New Law Requires Colleges to Fight Online Piracy or Risk Losing Federal Funding
The Huffington Post reports that colleges now risk losing federal funding if they do not take adequate steps to fight digital piracy on campus. This month a provision of the Higher Education Opportunity Act of 2008 went into effect, requiring any institution receiving federal student aid to have plans “to effectively combat the unauthorized distribution of copyrighted material by users of the institution’s network.” The regulations allow schools flexibility in their approaches to fighting piracy, so long as they employ at least one technology-based deterrent. Colleges must also educate their network users on digital piracy and offer legal alternatives “to the extent practicable.”

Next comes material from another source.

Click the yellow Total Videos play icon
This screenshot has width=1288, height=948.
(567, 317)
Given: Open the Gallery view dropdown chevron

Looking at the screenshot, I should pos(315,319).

NSA To Implement Program to Protect Critical Infrastructure from Cyber Attacks
The Wall Street Journal reports that the U.S. government is launching an extensive new program for monitoring the networks of utilities and other critical infrastructure, utilizing physical sensors to identify unusual activity indicating possible cyber attacks. Dubbed “Perfect Citizen,” the surveillance program will be administered by the National Security Agency in cooperation with the Department of Homeland Security, and implemented with the help of defense contractor Raytheon Corp. for $100 million. The project will focus primarily on older computer controls built without Internet security measures. While many industry and government officials feel the project is long overdue, others express concern about the NSA’s intrusion into domestic affairs. Wired explains the increasing government and public concern over cybersecurity leading up to the announcement of this program.